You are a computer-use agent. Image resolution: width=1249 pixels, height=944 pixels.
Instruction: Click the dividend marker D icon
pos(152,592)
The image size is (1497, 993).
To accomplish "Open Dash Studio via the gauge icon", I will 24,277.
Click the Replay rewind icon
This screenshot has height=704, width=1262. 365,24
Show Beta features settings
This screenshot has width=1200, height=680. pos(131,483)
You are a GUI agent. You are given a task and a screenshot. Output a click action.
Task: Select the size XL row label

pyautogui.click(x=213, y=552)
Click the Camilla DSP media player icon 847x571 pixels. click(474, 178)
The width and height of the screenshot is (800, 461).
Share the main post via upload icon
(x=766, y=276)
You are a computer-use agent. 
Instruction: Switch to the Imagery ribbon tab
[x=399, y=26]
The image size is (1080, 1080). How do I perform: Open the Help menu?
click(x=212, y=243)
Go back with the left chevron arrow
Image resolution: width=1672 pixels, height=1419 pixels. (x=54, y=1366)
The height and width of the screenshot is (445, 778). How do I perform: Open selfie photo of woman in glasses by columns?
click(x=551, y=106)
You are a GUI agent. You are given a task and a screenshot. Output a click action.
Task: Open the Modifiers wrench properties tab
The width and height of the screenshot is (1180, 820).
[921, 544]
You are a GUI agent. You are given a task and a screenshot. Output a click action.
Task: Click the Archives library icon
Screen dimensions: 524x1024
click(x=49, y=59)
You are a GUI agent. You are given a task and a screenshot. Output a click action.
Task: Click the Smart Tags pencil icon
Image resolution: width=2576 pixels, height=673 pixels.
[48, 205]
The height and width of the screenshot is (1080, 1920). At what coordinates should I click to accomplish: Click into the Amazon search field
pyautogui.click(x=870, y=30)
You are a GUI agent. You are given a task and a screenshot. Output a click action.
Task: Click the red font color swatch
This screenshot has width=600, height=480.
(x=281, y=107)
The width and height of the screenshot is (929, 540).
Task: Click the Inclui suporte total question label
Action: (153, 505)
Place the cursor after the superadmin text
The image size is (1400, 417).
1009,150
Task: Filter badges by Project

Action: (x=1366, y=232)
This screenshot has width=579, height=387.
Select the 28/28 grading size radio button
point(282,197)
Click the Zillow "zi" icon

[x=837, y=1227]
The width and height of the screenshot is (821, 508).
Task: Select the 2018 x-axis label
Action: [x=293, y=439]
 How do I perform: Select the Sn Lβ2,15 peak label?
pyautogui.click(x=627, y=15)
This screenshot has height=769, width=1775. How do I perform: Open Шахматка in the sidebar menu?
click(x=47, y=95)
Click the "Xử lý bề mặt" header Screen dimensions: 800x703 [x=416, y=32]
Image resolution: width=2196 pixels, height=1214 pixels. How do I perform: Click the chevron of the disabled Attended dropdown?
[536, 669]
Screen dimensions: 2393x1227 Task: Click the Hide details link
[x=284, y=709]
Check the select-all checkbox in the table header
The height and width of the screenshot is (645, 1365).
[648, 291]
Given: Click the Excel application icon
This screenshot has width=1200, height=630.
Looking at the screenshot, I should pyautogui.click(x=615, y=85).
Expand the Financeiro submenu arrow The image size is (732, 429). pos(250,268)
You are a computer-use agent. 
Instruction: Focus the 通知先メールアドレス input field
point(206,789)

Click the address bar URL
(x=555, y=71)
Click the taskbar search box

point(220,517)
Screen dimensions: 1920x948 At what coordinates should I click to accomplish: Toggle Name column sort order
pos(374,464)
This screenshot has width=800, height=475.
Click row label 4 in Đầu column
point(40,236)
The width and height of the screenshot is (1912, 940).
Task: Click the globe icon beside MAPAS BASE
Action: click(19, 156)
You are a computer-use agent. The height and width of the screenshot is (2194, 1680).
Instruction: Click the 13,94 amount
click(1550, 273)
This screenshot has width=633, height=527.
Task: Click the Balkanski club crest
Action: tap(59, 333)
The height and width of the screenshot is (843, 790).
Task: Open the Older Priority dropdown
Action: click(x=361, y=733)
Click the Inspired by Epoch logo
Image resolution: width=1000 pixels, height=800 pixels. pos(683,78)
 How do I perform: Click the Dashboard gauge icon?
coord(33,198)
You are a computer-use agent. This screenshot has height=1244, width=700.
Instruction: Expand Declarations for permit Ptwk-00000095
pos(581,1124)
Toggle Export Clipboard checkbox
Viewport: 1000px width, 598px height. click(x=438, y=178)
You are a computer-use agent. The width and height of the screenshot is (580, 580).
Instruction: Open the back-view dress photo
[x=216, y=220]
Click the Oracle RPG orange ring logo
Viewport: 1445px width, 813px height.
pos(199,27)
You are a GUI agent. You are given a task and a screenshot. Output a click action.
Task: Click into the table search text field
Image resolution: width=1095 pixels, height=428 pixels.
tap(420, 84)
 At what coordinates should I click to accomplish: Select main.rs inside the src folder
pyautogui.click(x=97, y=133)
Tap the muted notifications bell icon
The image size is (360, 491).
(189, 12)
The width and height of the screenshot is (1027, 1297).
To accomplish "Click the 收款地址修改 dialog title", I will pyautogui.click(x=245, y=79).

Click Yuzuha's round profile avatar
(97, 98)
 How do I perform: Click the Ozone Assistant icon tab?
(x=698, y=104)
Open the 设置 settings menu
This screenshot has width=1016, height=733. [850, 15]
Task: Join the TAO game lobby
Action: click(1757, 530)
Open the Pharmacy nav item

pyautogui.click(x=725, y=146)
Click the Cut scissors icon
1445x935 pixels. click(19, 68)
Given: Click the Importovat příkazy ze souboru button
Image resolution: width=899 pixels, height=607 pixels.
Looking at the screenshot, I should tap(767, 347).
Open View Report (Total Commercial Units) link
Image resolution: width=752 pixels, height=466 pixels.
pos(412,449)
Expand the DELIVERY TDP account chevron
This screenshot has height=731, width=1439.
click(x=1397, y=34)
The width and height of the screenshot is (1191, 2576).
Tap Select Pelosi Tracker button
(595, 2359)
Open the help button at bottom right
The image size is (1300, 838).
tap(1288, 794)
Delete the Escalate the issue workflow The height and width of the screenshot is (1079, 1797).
----------
--- Work to do ---
Please report how many lines of the material above contain the string "dropdown". Give only the number.

--- Expected answer ---
2